Sofía se resignó a la reclusión. Tenía ya el alma tan confundida y difusa como el espectáculo exterior. Todas las imágenes y los pensamientos se perdían en el mismo deseo de amar. Es justo decir que, cuando emergía de esos vagos y oscuros estados de conciencia, intentaba huirles y dirigía el espíritu hacia otros asuntos; pero sucedíale como a quien tiene sueño y forcejea por velar: cada vez que despierta los ojos se le cierran, y vuelven a abrirse para cerrarse otra vez. Al fin apartó la vista de la lluvia y el cielo encapotado; y, para descansar, se puso a hojear la Revista dos Dous Mundos. Un día, en el mejor período de los trabajos del comité de las Alagoas, una mujer elegante casada con un senador le había preguntado:
—¿No lee usted la novela de Feuillet que está publicando la Revista dos Dous Mundos?
—Sí, la leo —había contestado Sofía—. Es muy interesante.

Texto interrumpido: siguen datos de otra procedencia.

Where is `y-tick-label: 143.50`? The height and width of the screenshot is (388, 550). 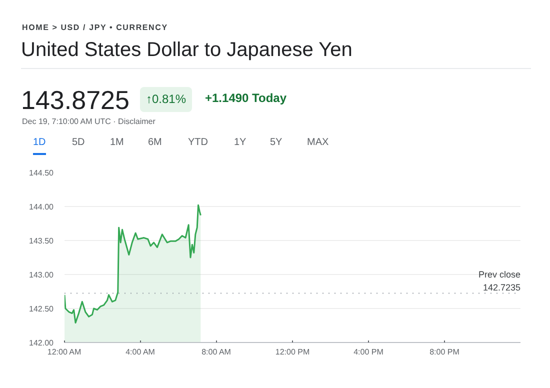
y-tick-label: 143.50 is located at coordinates (42, 241). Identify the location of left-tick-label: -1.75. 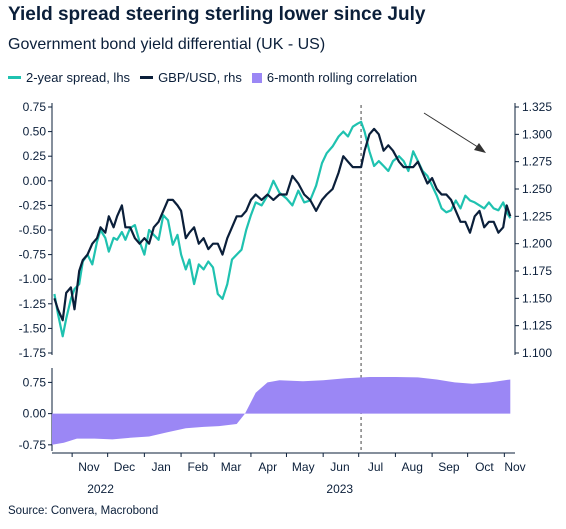
(33, 353).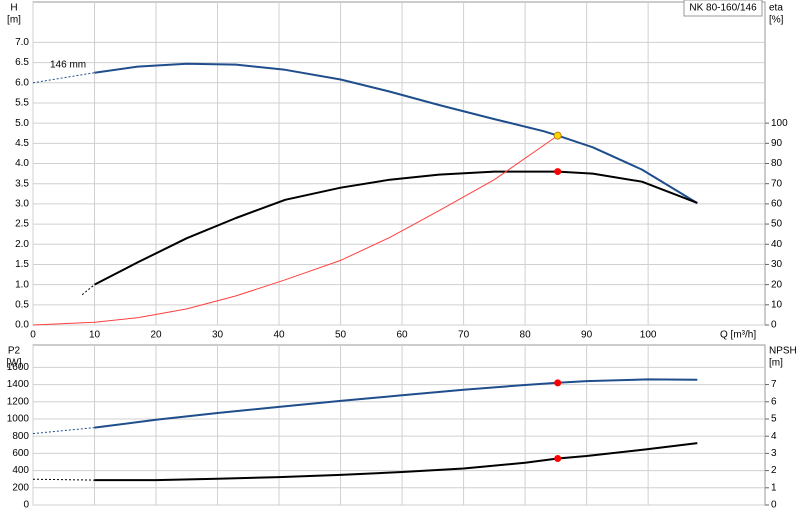  What do you see at coordinates (774, 454) in the screenshot?
I see `y2-tick-label: 3` at bounding box center [774, 454].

No era verdad, ni conocía la revista; pero al día siguiente le había pedido a su marido que la suscribiese; había leído la novela, también otras, y había empezado a hablar de todas las que iban saliendo. Abiertas las hojas de el ejemplar en cuestión, y acabado un relato, Sofía se encerró en su cuarto y recostóse en la cama. Como había pasado mal la noche, no le costó conciliar el sueño —un sueño profundo, ancho y sin imágenes, excepto hacia el final, cuando tuvo una pesadilla. Se hallaba frente al mismo cielo encapotado de ese día, pero en el mar, en la proa de una barca, echada de bruces, escribiendo con el dedo un nombre en el agua: Carlos María. Y las letras quedaban grabadas, y para mayor nitidez tenían ribetes de espuma. Hasta allí no había nada que pudiese inquietarla, a no ser el misterio, y sabido es que los misterios parecen naturales. Pero he aquí que el muro de nubes se rasga, y a los ojos de Sofía aparece nada menos que el dueño del nombre, avanza hacia ella, la toma en brazos y le dice palabras tiernas, análogas a las que meses atrás le dijera Rubião. Y las palabras, al contrario que las de éste, no la afligían; al contrario, las escuchaba con placer, medio inclinada hacia atrás, como a punto de desmayarse. La barca ya no era tal sino un carruaje, donde ella viajaba con su primo, las manos enlazadas, enamorada de un lenguaje de oro y sándalo. Tampoco en esto había nada de qué aterrarse. El terror vino cuando el carruaje se detuvo y numerosos rostros enmascarados lo rodearon, mataron al cochero, apuñalaron a Carlos María y tiraron el cadáver al camino. Luego el que parecía ser el jefe, ocupando el lugar del muerto, se quitaba la máscara y le rogaba que no temiese, que él la amaba cien mil veces más que el otro. Acto seguido le aferraba las muñecas y le daba un beso, pero un beso húmedo de sangre, que olía a sangre. Lanzando un grito de horror, Sofía se despertó. Al lado de la cama estaba su marido.
—¿Qué pasa? —preguntó él.
—¡Ah! —suspiró Sofía—. He gritado, ¿no?
Palha no respondió nada; tenía la mirada perdida, pensaba en sus negocios. Entonces asaltó a la mujer el recelo de haber hablado realmente, murmurado alguna palabra, un nombre cualquiera —quizá el mismo que había escrito en el agua. Y entonces, alzando los brazos al aire, los dejó caer sobre los hombros del marido, cruzó las puntas de los dedos detrás de la nuca y, medio alegre, medio triste, murmuró:
—Soñé que te mataban.
Palha se enterneció. El hecho de que hubiera sufrido por él, aun en sueños, lo llenaba de piedad, pero de una piedad agradable —un sentimiento peculiar, íntimo, profundo, que lo impulsaba a desear nuevas pesadillas, para que lo asesinaran ante los ojos de ella y ella gritara angustiada, convulsa, dolorida, horrorizada.